Se llama “ingreso básico universal”, y es una idea que está ganando terreno en Estados Unidos y en Europa, en especial por el duro golpe que el COVID-19 les asestó a las economías. El gobierno les pagaría a todos los adultos una cierta cantidad de dinero cada mes, ya sea que trabajen o no. Los integrantes del Partido Demócrata aman la idea, al igual que algunos republicanos. También el Papa se manifestó a favor.
Uno de los candidatos demócratas a la presidencia, Andrew Yang, abogó por que se les pagara a todos los adultos US$ 1.000 mensuales. Aunque no ganó, su idea se está volviendo popular.
Italia tiene una medida respecto del ingreso mínimo, que compensa el propio salario si este cae por debajo de cierto nivel. España está reflexionando sobre algo similar. Si bien la propuesta de Andrew Yang suena tentadora ?¿quién no querría recibir US$ 12.000 extra por año??, sería muy perjudicial.
Aclaremos que no estamos hablando del tipo de programas de protección social como cupones de comida, subsidios de desempleo o Medicaid. Un ingreso garantizado sería corrosivo para la ética de trabajo de la gente, en especial en la medida en que los políticos aumentarían los beneficios al acercarse las elecciones.

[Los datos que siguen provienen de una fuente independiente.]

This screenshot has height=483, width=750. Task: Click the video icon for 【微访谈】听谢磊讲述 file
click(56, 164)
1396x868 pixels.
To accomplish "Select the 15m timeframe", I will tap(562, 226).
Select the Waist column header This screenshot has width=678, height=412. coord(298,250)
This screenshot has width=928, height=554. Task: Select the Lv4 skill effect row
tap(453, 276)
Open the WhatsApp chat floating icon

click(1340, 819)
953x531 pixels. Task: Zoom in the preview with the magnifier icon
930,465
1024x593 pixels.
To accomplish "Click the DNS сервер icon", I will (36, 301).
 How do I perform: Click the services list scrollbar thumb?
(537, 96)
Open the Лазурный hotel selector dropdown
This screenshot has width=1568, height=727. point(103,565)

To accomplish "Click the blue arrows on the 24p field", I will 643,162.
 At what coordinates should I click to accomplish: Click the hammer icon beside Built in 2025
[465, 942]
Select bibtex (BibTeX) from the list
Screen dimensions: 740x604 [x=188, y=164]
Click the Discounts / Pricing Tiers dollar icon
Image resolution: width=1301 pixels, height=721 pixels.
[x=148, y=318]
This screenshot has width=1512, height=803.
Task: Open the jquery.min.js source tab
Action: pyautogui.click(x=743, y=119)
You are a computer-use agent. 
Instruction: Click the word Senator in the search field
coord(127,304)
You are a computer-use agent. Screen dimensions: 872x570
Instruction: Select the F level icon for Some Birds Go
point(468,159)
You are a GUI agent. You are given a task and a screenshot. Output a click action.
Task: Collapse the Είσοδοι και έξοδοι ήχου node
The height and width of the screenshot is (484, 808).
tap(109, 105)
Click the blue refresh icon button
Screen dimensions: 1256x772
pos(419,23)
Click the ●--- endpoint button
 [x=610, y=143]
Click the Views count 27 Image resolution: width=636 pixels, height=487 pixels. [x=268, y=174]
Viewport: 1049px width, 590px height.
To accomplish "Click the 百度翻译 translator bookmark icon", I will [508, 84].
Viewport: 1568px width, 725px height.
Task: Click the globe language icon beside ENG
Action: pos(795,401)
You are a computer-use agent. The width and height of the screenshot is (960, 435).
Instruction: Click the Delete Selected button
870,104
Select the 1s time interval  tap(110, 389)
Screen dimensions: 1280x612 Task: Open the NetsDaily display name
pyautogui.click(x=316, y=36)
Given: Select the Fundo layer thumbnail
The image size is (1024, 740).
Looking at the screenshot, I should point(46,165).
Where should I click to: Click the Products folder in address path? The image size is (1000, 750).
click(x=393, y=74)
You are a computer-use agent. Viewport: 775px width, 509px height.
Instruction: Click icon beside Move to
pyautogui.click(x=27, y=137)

Una medida así carcomería el vínculo esencial entre esfuerzo y recompensa, y alejaría a mucha gente del deseo de llevar vidas más productivas. Esto está mal, tanto desde el punto de vista moral como del económico.
El trabajo es esencial para que nuestras vidas tengan sentido. Nos da un propósito. Ofrece una estructura y alienta la disciplina, ayudándonos a ver más allá del momento inmediato para pensar en el futuro. Estimula el espíritu del “se puede” que es tan característico de la cultura norteamericana.
El trabajo produce los recursos que consumimos y las innovaciones que mejoran nuestro estándar de vida. También están los grandes problemas prácticos de implementar un programa como ese. Sería terriblemente caro. Se calcula que el esquema de Yang costaría US$ 3 millones de millones por año. Él impondría un impuesto nacional a las superventas del 10%, además de todos los otros impuestos que se pagan. Y, para ser realistas, ese índice tendría que ser considerablemente más alto.
Un auto que cuesta hoy US$ 30.000 nos saldría de US$ 35.000 a US$ 40.000 según el plan de Yang. Estas nuevas y muy pesadas cargas impositivas dañarían la economía al destruir el capital, perjudicando las inversiones productivas que son esenciales para lograr mayores ingresos y un mejor estándar de vida. Una economía estancada empeoraría las oportunidades y exacerbaría la inequidad.
Un enfoque más constructivo sería reformar y expandir el Crédito por Ingreso del Trabajo, que es, en efecto, un reembolso del impuesto sobre el salario. Esto significaría un sueldo neto más alto, libre de impuestos, para las personas de menores ingresos. Y crear las condiciones para una economía floreciente ?por ejemplo, con recortes impositivos? sería el plan más beneficioso de todos.
Recordemos que, antes del COVID-19, el salario de los trabajadores de menores ingresos estaba creciendo a un ritmo más rápido que el de cualquier otra persona.